GEE_MODEL

Overview

The GEE_MODEL function fits a Generalized Estimating Equations (GEE) model for analyzing correlated or clustered data, such as longitudinal studies, repeated measures, or hierarchical designs. GEE extends generalized linear models (GLMs) to handle situations where observations within clusters may be correlated, while observations between clusters are assumed to be independent.

GEE was introduced by Liang and Zeger (1986) as a method for estimating regression parameters in marginal models when the data have a grouped structure. Unlike mixed-effects models that estimate subject-specific effects, GEE focuses on estimating population-averaged (marginal) effects, making it particularly suitable for epidemiological and clinical studies where population-level interpretations are desired.

This implementation uses the statsmodels library. For detailed documentation, see the GEE class reference and the GEE user guide.

The function supports multiple distribution families (Gaussian, Binomial, Poisson, Gamma) and working correlation structures:

Exchangeable: Assumes constant correlation between all pairs of observations within a cluster
AR(1): First-order autoregressive structure, appropriate for equally-spaced longitudinal data
Independence: Assumes no within-cluster correlation (equivalent to GLM with robust standard errors)
Unstructured: Estimates a separate correlation for each pair of observations

GEE uses an iterative algorithm that alternates between estimating regression coefficients (using weighted least squares) and updating the working correlation structure. A key advantage is that parameter estimates remain consistent even if the working correlation structure is misspecified, though efficiency improves with a correctly specified structure. The function returns robust “sandwich” standard errors following Liang and Zeger (1986), which provide valid inference regardless of the true correlation structure.

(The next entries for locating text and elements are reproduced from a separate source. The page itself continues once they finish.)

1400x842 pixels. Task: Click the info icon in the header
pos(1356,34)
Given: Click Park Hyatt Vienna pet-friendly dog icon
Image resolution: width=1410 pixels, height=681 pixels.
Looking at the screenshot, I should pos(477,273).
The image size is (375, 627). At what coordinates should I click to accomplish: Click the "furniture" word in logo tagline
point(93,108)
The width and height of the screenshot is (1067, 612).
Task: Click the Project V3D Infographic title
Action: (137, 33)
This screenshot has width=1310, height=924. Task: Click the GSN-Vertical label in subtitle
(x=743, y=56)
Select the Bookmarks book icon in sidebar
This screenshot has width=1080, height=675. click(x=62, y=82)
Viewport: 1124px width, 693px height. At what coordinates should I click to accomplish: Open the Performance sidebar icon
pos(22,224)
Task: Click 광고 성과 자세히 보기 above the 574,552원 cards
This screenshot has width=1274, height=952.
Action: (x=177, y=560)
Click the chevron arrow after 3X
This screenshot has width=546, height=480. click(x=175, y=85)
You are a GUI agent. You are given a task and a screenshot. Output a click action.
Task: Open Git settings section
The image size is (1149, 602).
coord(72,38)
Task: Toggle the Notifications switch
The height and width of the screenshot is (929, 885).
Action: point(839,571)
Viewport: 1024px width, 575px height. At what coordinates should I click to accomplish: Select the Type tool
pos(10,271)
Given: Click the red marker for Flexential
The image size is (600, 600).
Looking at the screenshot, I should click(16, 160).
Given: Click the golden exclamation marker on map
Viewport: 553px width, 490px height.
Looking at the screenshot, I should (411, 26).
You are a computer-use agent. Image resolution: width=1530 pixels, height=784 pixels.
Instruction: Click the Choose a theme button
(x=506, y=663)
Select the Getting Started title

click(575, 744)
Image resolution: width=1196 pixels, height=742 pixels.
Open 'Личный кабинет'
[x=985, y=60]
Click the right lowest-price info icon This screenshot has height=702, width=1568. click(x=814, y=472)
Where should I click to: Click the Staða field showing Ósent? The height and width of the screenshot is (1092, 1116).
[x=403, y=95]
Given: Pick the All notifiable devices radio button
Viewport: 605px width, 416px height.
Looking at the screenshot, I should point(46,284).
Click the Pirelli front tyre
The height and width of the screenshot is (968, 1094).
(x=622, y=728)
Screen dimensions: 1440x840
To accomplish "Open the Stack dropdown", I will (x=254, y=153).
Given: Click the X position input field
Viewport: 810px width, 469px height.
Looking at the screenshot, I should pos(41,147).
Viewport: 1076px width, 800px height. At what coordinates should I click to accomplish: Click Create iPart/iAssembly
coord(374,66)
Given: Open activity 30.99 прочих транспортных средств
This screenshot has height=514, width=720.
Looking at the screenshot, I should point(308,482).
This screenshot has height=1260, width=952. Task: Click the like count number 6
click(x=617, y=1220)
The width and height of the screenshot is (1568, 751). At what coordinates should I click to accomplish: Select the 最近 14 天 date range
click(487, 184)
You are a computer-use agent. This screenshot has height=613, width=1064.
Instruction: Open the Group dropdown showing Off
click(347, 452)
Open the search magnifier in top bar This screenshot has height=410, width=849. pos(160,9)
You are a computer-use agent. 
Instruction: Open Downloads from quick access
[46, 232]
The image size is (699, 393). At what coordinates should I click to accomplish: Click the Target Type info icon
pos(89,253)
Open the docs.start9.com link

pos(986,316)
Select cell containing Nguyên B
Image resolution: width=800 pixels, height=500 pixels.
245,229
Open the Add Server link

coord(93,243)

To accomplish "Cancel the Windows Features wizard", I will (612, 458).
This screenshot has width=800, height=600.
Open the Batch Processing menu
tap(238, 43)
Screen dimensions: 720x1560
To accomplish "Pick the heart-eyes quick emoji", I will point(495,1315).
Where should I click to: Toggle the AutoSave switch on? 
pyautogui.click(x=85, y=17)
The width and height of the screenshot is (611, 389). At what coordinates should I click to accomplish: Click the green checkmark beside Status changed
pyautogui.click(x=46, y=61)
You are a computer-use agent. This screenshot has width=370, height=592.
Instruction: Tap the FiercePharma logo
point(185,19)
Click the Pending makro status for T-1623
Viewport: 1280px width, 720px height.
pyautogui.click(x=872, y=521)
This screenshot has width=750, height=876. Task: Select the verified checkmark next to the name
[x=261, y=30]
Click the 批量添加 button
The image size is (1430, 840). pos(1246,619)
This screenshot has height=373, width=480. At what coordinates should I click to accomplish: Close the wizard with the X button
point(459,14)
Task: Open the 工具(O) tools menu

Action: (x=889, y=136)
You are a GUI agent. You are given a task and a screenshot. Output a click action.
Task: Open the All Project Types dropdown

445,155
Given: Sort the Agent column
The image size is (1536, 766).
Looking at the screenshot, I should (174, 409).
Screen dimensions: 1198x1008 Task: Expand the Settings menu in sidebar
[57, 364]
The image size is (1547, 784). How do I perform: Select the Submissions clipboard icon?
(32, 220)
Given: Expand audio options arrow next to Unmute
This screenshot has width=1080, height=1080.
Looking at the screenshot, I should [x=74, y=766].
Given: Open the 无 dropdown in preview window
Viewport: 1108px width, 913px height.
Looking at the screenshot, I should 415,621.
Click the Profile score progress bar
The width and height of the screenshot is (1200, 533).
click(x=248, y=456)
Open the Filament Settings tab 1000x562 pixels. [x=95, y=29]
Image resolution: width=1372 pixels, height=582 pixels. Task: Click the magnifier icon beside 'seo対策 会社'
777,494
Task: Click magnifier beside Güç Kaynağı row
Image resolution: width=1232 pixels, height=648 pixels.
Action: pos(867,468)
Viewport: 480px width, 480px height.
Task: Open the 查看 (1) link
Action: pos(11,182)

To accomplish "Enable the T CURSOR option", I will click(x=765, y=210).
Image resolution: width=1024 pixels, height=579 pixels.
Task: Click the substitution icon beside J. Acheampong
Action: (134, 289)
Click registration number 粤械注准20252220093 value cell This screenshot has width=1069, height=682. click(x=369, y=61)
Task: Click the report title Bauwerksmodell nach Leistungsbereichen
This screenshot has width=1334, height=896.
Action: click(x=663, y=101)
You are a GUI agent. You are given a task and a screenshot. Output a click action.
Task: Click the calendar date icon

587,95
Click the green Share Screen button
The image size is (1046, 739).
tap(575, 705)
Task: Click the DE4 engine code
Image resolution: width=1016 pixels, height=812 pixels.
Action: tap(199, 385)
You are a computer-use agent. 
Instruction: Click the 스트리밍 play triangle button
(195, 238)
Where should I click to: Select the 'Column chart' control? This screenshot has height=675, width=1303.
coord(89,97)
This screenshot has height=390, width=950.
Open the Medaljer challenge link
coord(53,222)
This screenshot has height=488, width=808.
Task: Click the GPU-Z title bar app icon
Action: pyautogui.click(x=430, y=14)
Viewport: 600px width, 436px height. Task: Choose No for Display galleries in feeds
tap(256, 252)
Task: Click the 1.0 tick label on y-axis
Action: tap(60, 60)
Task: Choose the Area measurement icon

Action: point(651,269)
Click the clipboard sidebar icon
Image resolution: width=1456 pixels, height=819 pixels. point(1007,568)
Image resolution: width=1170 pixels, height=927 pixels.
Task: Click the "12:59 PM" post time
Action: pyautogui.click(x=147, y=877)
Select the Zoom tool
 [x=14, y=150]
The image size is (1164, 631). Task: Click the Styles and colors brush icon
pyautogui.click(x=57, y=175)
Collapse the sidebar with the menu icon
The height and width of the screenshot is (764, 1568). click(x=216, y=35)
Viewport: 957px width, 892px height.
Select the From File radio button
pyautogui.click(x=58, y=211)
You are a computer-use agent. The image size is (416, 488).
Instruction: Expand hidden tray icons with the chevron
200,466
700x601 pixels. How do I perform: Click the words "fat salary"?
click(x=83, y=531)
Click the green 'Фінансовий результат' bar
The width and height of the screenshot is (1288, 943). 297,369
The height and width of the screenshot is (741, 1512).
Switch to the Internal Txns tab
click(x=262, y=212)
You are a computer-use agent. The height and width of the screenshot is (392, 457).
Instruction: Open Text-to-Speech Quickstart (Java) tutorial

For more information on the theoretical foundations, see the original paper: Liang, K-Y. and Zeger, S.L. (1986). “Longitudinal data analysis using generalized linear models.” Biometrika, 73(1): 13-22. Additional background is available on Wikipedia.

This example function is provided as-is without any representation of accuracy.

Excel Usage

=GEE_MODEL(y, x, groups, family, cov_struct, fit_intercept, alpha)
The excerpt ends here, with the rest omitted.